Shutterstock beats revenue odds but EPS misses stir debate — can it thrive solo? Read why investors should rethink the Getty narrative.

shutterstock beating forecasts despite uncertainty

The stock-photography showdown between Shutterstock and Getty Images took a major turn in 2025 as the two industry giants moved forward with their merger plans. Yet even as the merger process continues without a completion date, Shutterstock has been proving it can stand strong on its own. The company’s third quarter of 2025 brought total revenue of $260.1 million, marking a 4% jump from the previous year. This growth came largely from its data and services segment, showing the company isn’t just relying on traditional stock photos anymore. Market capitalization remains a useful way to compare Shutterstock’s size to peers, helping investors gauge where it fits in the industry market cap.

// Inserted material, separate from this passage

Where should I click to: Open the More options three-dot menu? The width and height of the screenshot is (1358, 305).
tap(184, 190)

Shutterstock’s Q3 2025 revenue hit $260.1 million with 4% growth, proving its independence even amid ongoing Getty merger uncertainty.

The Envato acquisition played a starring role in this revenue story, adding $38 million to content revenue during the quarter. That boost helped Shutterstock raise its full-year revenue guidance to between $935 million and $940 million. The company seems to be building momentum even while merger-related costs eat into profits. GAAP net income actually dropped to $13.4 million from $17.6 million the year before, largely because of expenses tied to the Getty merger process.

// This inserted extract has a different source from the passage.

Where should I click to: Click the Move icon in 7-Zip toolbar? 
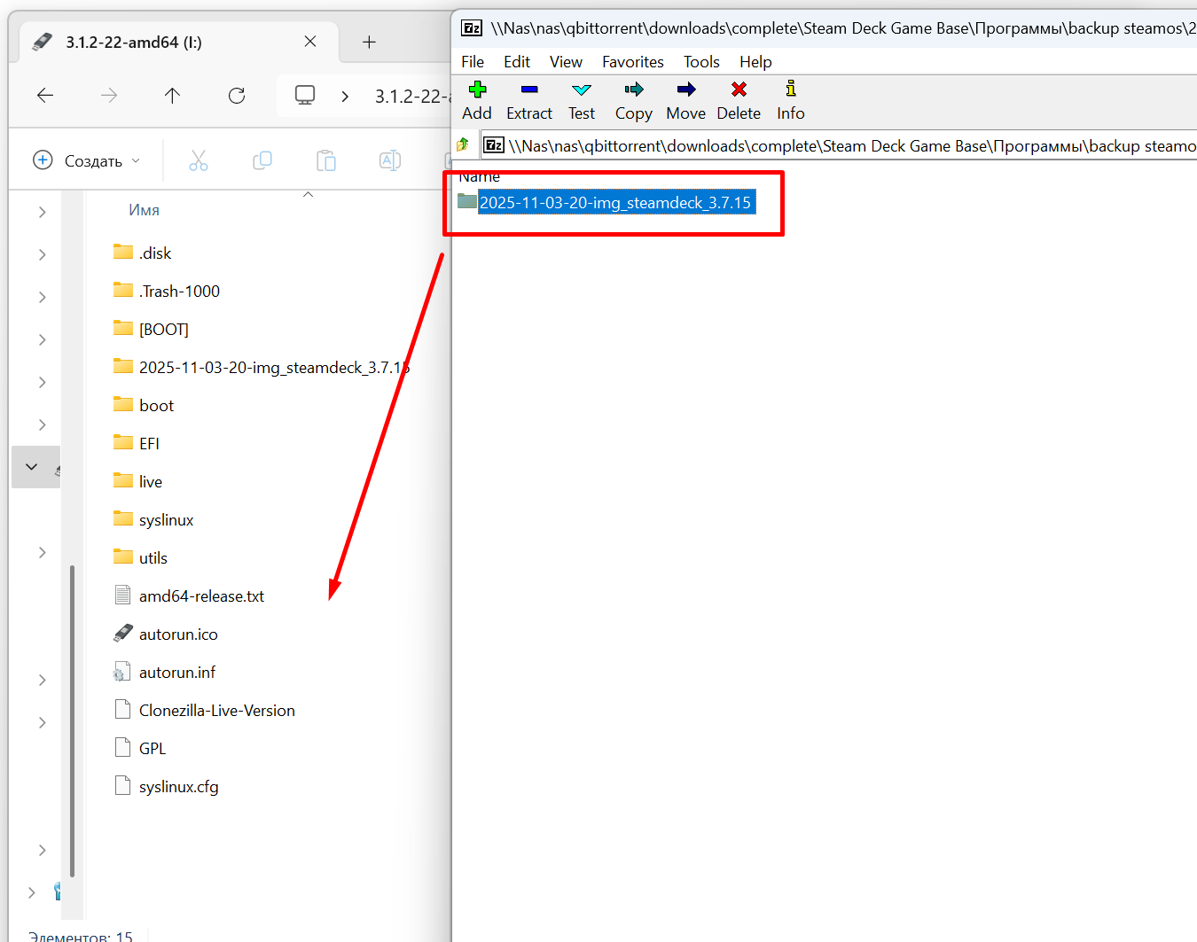(685, 90)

Earnings per share told a bumpier story. The third quarter EPS came in at $0.99, missing analyst estimates of $1.13 by more than 12%. This miss followed a pattern of recent quarters where Shutterstock struggled to meet earnings expectations, even though revenue often came in at or above targets. The second quarter had been brighter with an EPS beat, but the fourth quarter of 2024 missed by over 21%. Looking ahead, analysts have set expectations for the fourth quarter at $0.98 per share as the company prepares to report results on February 24, 2026.

Despite these earnings hiccups, Shutterstock is betting big on the future through AI-focused content strategies and technological innovations. The company is changing subscription models and exploring new ways to serve customers in an evolving digital landscape. Adjusted EBITDA and free cash flow remain healthy, suggesting the business fundamentals are solid.

Whether the Getty merger ever completes or not, Shutterstock appears to be carving out its own path forward. The combination of strategic acquisitions, AI investments, and steady revenue growth shows a company adapting to survive and potentially thrive independently.